This chapter has been excerpted from book "A Developer's Guide to Data Modeling for SQL Server" with permission from Addison-Wesley"
NORMALIZING A DATA MODEL
Data normalization is probably one of the most talked-about aspects of database modeling. Before building your data model, you must answer a few questions about normalization. These questions include whether or not to use the formal normalization forms, which of these forms to use, and when to denormalize.
To explain normalization, we share a little bit of history and outline the most commonly used normal forms. We don't dive very deeply into each normal form; there are plenty of other texts that describe and examine every detail of normalization. Instead, our purpose is to give you the tools necessary to identify the current state of your data, set your goals, and normalize (and denormalize) your data as needed.
What Is Normalization?
At its most basic level, normalization is the process of simplifying your data into its most efficient form by eliminating redundant data. Understanding the definition of the word efficient in relation to normalization is the key concept. Efficiency, in this case, refers to reducing complexity from a logical standpoint. Efficiency does not necessarily equal better performance, nor does it necessarily equate to efficient query processing. This may seem to contradict what you've heard about design, so first let's walk through the concepts in normalization, and then we'll talk about some of the performance considerations.

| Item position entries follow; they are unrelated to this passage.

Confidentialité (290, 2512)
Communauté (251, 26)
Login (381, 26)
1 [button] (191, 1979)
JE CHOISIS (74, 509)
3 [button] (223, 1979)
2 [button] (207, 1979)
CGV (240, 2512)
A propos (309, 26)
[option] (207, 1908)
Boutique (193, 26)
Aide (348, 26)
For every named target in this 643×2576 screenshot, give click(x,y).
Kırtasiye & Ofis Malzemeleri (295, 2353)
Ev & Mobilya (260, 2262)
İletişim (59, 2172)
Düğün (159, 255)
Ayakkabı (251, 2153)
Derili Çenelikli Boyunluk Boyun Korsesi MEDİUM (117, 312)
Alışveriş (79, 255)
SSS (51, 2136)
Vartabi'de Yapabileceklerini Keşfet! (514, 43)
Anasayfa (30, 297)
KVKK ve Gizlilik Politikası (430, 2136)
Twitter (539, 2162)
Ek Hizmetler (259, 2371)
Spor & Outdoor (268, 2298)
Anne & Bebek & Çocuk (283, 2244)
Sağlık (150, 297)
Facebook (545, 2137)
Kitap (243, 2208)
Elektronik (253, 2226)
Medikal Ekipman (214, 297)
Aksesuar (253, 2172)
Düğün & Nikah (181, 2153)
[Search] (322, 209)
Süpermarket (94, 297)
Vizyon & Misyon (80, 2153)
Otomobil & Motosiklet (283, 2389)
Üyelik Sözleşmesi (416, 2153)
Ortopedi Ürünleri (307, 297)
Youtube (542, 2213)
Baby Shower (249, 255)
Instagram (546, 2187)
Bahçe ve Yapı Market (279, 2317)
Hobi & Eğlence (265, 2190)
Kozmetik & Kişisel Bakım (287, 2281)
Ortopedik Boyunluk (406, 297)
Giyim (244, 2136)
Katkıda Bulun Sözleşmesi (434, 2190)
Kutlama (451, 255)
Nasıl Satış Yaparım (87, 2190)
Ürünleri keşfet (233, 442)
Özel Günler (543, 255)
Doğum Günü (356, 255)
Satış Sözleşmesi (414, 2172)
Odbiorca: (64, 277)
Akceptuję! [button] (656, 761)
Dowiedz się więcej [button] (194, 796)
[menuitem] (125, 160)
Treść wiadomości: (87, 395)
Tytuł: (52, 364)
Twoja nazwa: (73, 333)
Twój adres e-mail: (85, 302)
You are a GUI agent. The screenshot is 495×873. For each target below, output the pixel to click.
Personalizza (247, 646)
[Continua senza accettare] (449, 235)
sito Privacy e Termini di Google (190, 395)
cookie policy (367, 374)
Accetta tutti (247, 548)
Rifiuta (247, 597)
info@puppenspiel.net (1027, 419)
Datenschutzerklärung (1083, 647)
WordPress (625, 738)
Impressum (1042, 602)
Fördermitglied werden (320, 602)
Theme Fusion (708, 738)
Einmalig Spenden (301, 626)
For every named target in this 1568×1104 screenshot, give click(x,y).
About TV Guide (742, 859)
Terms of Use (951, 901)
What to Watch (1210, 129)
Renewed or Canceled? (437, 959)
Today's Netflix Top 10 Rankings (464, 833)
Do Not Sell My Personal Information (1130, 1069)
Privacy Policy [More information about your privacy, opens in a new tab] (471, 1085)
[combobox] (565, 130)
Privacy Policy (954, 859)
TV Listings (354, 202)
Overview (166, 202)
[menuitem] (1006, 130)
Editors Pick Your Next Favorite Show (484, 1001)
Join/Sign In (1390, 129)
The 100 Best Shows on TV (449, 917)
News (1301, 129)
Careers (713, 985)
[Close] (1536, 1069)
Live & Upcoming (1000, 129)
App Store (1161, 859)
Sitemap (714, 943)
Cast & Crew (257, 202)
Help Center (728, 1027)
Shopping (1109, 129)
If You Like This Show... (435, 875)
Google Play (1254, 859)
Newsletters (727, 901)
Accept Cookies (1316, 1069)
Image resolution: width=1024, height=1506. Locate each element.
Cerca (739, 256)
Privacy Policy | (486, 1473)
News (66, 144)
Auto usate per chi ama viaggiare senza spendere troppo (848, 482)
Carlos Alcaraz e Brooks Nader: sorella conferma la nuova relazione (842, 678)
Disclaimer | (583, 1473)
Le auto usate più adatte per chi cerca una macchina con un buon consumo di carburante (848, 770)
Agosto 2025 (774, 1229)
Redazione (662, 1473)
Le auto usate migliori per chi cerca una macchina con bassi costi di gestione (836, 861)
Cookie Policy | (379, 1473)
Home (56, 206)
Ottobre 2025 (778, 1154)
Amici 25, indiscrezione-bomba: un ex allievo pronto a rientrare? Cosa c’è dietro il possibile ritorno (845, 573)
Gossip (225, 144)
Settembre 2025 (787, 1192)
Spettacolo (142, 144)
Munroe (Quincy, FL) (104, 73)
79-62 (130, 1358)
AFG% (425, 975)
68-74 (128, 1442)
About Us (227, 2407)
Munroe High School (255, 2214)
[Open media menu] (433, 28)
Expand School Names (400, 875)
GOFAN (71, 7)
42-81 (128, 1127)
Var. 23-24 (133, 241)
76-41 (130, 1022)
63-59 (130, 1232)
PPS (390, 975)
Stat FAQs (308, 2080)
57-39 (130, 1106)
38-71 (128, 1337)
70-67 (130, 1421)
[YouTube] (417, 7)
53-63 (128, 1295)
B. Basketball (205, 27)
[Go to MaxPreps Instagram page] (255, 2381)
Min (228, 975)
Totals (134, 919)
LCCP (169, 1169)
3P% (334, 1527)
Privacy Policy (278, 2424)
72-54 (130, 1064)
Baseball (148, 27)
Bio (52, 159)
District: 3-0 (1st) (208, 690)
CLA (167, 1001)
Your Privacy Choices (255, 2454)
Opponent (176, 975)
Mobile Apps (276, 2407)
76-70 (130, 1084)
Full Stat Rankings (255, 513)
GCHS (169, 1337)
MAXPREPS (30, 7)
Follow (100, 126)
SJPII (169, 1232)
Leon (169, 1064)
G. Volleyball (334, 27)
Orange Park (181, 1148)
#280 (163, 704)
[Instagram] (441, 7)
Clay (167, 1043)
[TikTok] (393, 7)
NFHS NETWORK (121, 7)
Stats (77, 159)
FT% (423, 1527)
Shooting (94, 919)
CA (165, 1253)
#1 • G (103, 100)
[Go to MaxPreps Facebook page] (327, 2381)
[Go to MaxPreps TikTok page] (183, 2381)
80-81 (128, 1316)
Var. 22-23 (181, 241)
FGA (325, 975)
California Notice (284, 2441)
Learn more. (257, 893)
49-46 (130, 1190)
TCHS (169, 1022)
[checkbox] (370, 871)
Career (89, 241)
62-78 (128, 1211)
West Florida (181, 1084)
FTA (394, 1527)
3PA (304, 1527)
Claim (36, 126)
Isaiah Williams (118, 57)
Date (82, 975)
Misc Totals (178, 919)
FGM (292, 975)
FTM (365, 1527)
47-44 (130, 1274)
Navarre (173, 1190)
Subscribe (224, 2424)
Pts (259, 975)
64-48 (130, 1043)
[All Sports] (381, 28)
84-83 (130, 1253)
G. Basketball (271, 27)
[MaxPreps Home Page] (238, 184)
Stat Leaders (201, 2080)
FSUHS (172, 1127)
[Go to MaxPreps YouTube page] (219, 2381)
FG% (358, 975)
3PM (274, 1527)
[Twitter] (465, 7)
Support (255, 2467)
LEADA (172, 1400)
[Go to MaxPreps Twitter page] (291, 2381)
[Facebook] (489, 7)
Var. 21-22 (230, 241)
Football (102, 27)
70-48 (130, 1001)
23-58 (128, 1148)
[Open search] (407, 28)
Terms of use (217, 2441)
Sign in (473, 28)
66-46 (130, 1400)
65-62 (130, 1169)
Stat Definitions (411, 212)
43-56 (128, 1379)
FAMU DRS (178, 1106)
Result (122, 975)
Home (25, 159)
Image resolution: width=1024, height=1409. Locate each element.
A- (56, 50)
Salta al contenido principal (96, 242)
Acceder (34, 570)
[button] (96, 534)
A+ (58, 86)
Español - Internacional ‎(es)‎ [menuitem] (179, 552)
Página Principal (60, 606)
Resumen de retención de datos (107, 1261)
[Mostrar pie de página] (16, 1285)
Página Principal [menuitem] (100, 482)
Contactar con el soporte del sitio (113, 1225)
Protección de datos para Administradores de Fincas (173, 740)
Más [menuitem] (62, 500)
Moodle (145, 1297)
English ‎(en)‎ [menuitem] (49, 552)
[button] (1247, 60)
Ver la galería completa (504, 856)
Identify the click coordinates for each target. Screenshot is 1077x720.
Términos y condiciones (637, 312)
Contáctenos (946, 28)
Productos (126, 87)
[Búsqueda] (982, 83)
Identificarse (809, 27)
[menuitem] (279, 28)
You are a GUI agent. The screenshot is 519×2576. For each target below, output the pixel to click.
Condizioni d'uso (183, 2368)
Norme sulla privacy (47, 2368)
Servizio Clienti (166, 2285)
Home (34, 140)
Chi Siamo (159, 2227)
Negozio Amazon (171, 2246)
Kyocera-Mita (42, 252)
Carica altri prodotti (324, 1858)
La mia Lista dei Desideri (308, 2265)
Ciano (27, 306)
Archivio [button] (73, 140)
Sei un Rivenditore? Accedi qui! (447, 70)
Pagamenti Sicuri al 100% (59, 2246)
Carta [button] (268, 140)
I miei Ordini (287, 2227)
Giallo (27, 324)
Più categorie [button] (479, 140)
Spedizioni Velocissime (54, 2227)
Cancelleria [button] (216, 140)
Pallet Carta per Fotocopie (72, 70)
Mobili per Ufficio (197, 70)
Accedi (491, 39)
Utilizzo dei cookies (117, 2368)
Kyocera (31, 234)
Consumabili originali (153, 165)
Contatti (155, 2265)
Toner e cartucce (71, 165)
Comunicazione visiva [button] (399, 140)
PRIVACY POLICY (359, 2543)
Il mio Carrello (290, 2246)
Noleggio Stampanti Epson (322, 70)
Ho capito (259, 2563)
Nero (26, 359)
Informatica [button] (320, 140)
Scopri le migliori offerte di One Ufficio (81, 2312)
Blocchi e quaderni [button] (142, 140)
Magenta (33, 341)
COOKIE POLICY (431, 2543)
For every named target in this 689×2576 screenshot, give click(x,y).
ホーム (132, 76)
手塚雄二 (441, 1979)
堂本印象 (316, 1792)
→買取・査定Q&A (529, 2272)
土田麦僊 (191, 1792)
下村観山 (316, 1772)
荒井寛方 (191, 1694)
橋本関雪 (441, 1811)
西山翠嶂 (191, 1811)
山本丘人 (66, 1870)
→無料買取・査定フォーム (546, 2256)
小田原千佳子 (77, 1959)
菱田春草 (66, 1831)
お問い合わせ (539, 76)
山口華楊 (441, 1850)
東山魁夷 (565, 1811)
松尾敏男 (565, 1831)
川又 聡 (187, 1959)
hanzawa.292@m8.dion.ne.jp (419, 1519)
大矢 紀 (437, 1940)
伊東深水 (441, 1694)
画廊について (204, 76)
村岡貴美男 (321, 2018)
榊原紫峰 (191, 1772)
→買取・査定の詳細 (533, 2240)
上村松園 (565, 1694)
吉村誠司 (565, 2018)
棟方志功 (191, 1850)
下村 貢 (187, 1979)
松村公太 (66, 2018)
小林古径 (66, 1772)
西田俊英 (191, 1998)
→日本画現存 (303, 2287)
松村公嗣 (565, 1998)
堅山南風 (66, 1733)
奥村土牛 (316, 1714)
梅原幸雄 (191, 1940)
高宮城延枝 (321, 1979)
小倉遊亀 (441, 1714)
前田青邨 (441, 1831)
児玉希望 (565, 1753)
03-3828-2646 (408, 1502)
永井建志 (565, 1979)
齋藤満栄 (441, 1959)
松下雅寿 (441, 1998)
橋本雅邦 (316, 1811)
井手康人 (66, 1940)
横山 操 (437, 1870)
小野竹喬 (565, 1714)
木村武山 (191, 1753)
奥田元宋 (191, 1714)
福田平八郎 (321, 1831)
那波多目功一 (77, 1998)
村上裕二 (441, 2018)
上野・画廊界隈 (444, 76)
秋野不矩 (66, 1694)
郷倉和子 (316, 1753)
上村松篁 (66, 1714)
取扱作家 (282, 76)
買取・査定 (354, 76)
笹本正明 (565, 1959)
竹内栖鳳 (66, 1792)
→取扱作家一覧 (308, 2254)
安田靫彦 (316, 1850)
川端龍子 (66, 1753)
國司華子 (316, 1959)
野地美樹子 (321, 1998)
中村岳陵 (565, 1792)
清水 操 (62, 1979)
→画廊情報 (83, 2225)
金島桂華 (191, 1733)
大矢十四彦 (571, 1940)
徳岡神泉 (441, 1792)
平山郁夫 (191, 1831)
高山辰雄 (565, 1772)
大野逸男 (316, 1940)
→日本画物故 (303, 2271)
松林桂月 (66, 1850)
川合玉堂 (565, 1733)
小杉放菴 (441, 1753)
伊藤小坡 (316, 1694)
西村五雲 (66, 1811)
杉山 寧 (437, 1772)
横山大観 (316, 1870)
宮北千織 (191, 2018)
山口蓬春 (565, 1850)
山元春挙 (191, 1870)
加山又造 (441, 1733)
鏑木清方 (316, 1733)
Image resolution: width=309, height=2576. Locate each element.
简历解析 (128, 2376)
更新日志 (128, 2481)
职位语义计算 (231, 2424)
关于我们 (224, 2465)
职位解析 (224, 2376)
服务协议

E. F. Codd, who was the IBM researcher credited with the creation and evolution of the relational database, set forth a set of rules that define how data should be organized in a relational database. Initially, he proposed three sequential forms to classify data in a database: first normal form (1NF), second normal form (2NF), and third normal form (3NF). After these initial normal forms were developed, research indicated that they could result in update anomalies, so three additional forms were developed to deal with these issues: fourth normal form (4NF), fifth normal form (5NF), and the Boyce-Codd normal form (BCNF). There has been research into a sixth normal form (6NF); this normal form has to do with temporal databases and is outside the scope of this book.
It's important to note that the normal forms are nested. For example, if a database meets 3NF, by definition it also meets 1NF and 2NF. Let's take a brief look at each of the normal forms and explain how to identify them.